The source ID serves as a reference key and must be recorded in any catalogue that contains measurements for the given source, including multi-epoch photometric data collections (light-curves) and catalogues of variables.

  • Any source catalogue must include Right Ascension and Declination in decimal degrees (J2000) to specify the celestial position of each source.
  • Source positions, apparent magnitudes and colours should refer to the survey-wide (a.k.a. global) astrometric and photometric system established by cross-calibrating the available data using overlapping tiles and across different bands. This implies that magnitudes and colour indices should be corrected for seeing variations across different observations. Single-band catalogues, termed source lists in the context of Phase 3, usually do not qualify for submission as survey source catalogue.
  • The catalogue columns that contains the best estimate of the total flux for a point-like source should be indicated in the release description. The detailed nature of the total flux estimator depends on the scientific goals of the particular survey.
  • Multi-band source catalogues should generally contain colour indices for each source in order to facilitate efficient queries including colour constraints. The survey team is free to identify suitable colours according to their scientific objectives. The colour definitions should be documented in the data release description associated to each catalogue.
  • If some data fields within a catalogue are missing i.e. there is no valid measurement it must be encoded in terms of special values, in particular using the IEEE NaN ('Not a Number') for floating point type of data.

Large Area Surveys

For the large area surveys (VHS, VIKING, VVV, VMC) the catalogue data should be submitted in a tile-by-tile fashion, meaning that the entire catalogue is segmented into N separate FITS data files, where each file corresponds to one VISTA survey tile, plus one metadata file describing the entire catalogue.

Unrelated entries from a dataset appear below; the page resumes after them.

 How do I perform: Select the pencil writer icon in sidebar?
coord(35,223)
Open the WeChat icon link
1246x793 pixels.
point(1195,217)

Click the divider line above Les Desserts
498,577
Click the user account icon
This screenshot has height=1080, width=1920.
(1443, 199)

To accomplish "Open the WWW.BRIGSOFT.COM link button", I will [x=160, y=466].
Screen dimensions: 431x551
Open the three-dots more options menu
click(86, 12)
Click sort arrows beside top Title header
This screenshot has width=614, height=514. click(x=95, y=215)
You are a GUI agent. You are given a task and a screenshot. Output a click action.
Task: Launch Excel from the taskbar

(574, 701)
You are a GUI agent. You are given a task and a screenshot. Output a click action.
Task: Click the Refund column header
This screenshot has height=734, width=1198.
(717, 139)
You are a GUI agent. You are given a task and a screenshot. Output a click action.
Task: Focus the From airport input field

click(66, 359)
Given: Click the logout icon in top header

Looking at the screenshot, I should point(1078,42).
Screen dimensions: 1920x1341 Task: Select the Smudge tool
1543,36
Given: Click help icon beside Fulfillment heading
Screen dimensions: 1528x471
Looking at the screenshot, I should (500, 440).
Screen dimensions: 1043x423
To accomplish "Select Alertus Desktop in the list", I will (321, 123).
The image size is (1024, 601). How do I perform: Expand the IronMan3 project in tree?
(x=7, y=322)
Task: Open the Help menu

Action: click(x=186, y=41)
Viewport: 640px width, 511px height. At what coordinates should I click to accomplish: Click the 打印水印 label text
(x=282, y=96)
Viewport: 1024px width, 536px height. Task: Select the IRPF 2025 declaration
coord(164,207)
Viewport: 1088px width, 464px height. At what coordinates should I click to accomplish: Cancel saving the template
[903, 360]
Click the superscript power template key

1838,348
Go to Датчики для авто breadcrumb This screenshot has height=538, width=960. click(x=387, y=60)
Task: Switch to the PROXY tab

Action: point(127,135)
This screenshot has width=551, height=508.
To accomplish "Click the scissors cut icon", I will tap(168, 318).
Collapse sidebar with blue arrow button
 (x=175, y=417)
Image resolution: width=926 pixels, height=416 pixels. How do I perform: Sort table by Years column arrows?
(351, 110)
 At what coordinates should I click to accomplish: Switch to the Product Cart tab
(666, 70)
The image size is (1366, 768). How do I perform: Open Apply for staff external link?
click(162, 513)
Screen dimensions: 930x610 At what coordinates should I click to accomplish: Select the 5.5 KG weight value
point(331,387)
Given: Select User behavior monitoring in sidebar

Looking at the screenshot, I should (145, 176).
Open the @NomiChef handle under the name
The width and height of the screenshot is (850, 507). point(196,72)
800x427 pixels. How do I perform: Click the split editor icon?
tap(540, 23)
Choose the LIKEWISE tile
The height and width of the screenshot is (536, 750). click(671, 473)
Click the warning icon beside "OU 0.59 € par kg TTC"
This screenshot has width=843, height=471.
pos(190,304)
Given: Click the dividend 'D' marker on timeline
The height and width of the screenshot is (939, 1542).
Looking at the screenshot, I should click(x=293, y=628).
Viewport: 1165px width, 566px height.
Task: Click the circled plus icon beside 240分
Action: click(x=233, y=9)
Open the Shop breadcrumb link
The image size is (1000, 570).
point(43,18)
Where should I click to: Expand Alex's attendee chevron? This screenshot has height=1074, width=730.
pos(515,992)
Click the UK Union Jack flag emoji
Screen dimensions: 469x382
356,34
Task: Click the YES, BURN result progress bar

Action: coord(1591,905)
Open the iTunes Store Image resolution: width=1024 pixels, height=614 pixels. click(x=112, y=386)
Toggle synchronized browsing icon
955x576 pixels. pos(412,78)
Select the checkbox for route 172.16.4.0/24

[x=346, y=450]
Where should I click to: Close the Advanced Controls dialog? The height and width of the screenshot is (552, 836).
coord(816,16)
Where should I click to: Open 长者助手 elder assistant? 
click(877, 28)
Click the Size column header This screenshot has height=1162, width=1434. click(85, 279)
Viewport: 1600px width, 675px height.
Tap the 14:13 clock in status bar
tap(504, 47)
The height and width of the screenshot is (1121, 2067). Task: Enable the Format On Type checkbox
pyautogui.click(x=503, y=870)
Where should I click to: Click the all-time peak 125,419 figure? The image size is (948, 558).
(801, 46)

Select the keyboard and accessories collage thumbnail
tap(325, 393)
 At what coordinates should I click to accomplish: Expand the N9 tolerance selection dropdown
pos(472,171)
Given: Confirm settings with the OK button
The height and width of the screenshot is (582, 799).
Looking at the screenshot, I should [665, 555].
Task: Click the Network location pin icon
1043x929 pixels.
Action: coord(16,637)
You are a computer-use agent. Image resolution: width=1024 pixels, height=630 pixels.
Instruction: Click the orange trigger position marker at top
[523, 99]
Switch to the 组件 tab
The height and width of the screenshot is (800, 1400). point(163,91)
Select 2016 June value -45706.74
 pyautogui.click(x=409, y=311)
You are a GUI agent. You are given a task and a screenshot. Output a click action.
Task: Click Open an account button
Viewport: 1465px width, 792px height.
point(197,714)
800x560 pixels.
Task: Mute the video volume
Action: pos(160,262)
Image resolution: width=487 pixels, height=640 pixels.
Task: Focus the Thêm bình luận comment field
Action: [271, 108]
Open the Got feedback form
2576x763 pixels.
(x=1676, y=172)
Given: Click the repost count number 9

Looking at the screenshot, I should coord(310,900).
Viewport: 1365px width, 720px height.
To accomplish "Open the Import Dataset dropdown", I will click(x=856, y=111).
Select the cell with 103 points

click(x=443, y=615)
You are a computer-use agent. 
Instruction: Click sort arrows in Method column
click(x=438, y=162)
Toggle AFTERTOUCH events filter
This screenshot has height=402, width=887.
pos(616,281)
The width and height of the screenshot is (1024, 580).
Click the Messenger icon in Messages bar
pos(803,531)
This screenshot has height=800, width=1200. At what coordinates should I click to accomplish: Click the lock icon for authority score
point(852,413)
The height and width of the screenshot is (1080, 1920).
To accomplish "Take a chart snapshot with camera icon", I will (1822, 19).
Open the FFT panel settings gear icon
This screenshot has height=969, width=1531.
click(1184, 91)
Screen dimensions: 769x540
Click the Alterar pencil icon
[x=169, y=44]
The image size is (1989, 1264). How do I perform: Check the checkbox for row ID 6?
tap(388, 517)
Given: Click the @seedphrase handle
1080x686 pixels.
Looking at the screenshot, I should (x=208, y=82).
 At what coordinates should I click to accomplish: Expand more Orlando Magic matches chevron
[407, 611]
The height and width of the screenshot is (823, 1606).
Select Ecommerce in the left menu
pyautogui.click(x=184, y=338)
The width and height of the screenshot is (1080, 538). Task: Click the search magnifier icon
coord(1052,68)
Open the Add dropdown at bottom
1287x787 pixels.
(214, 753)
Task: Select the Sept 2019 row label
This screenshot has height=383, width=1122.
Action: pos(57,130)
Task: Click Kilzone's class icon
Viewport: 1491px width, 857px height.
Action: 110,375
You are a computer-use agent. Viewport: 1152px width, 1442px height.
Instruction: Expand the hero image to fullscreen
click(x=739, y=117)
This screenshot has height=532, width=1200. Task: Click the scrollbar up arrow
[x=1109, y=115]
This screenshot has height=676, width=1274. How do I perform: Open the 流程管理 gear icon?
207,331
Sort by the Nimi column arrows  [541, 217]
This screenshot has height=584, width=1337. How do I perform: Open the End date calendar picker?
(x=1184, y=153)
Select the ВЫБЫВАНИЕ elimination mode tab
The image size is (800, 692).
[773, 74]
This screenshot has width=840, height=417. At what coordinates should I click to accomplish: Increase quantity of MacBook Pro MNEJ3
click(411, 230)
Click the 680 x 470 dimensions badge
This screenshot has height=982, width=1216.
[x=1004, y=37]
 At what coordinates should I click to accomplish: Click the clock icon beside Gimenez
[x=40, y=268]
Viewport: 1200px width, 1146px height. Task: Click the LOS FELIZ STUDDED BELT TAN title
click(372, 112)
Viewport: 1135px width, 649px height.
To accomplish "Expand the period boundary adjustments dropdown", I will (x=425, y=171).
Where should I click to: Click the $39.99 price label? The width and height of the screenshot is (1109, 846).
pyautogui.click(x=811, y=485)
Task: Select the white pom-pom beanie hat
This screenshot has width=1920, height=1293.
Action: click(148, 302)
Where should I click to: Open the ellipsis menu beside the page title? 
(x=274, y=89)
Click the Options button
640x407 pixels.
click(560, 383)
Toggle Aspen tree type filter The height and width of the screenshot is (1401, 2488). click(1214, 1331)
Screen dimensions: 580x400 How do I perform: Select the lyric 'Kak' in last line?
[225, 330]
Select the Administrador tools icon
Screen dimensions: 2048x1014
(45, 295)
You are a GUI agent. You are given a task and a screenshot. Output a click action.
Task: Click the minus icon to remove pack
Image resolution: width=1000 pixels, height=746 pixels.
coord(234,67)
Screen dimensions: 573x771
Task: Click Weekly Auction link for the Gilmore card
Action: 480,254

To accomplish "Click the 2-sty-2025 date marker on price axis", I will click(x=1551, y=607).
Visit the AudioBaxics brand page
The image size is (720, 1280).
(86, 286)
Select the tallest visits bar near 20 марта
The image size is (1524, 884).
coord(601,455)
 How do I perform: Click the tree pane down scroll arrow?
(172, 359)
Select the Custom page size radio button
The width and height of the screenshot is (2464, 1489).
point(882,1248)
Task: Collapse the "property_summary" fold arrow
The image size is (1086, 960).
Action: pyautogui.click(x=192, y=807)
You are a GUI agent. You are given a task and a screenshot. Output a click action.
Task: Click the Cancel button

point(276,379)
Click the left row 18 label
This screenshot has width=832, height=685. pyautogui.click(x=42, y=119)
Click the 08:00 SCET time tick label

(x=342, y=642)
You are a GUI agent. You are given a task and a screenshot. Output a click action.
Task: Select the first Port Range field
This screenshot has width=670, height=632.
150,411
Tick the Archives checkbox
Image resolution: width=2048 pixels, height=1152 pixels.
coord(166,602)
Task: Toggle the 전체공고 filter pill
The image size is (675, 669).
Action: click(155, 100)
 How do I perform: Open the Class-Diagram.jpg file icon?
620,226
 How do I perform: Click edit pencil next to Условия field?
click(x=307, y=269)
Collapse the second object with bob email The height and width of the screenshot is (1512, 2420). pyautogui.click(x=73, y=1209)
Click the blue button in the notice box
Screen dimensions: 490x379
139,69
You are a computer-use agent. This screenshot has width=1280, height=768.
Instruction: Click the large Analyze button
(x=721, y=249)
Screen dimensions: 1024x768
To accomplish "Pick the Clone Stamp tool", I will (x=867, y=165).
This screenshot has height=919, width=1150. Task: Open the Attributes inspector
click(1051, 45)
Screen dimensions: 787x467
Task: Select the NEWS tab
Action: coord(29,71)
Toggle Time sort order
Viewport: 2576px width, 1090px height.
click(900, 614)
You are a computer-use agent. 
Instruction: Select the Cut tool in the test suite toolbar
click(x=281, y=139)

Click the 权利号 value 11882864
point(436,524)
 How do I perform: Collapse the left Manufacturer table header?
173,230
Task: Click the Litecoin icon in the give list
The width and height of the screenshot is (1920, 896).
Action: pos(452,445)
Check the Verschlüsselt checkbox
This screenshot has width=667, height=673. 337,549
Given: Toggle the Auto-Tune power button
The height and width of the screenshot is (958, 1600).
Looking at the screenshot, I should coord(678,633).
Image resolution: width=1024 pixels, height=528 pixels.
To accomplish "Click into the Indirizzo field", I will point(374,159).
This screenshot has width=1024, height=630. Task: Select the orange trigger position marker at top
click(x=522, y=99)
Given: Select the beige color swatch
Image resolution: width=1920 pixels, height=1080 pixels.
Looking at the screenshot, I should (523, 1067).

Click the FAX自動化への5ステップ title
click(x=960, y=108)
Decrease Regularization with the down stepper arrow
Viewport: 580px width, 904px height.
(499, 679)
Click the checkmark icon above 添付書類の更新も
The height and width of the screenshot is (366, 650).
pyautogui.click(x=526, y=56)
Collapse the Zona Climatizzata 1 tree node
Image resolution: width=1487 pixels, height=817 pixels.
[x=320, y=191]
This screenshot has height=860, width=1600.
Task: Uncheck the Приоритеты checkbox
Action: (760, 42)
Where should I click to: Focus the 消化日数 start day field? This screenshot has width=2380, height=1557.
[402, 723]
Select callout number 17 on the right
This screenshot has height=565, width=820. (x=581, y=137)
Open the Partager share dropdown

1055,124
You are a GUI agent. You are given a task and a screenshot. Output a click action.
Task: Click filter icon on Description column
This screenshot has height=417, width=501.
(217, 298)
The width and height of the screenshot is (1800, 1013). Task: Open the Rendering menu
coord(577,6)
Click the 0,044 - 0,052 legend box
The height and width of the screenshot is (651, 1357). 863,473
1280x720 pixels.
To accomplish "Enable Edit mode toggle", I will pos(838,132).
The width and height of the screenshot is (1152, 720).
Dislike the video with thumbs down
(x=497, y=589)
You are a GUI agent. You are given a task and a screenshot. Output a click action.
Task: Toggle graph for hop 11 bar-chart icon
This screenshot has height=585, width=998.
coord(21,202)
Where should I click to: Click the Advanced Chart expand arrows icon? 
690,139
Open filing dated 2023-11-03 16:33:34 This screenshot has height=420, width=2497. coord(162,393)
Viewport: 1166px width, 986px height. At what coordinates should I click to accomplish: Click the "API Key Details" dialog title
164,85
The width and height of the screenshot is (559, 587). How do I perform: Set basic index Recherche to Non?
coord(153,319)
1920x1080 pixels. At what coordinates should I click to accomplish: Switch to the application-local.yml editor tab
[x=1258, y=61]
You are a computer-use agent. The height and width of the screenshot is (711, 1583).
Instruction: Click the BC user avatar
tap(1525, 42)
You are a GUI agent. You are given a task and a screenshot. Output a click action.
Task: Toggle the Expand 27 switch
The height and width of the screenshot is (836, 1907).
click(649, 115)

Multiple detections of the same source, which occur in the overlap regions of adjacent survey tiles, are expected to be merged in the final multi-band photometric catalogue. Unless the uniqueness of the sources in the band-merged catalogue is being guaranteed, duplicate entries should be consistently flagged throughout the entire catalogue by including a dedicated column ('PRIMARY_SOURCE'), which is set to 1 if the source is a primary one and to 0 otherwise.

De-reddened magnitudes, i.e. corrected for galactic extinction, based on the survey team’s best model should be listed in the VVV and VMC source catalogue in addition to the uncorrected (apparent) magnitudes.

Deep Surveys

UltraVISTA is expected to submit one multi-band source catalogue (1 file) collectively covering the deep and ultra-deep regions of the survey. In case of VIDEO one multi-band source catalogue (1 file) per survey region (VIDEO-XMM3, CDF-S, ELAIS-S1) is delivered.

 

Processing provenance

Data providers are requested to include consistent and complete processing provenance information in each science data product file (cf. ESO SDP Standard, Version 6, Sect. 5.2). PROV references should point to the precursor science data files which have been included into the generation of the given product provided that the referenced files already exist in the ESO archive or they are being submitted as part of the same data release. The correctness of PROV pointers is an important criterion for data product acceptance.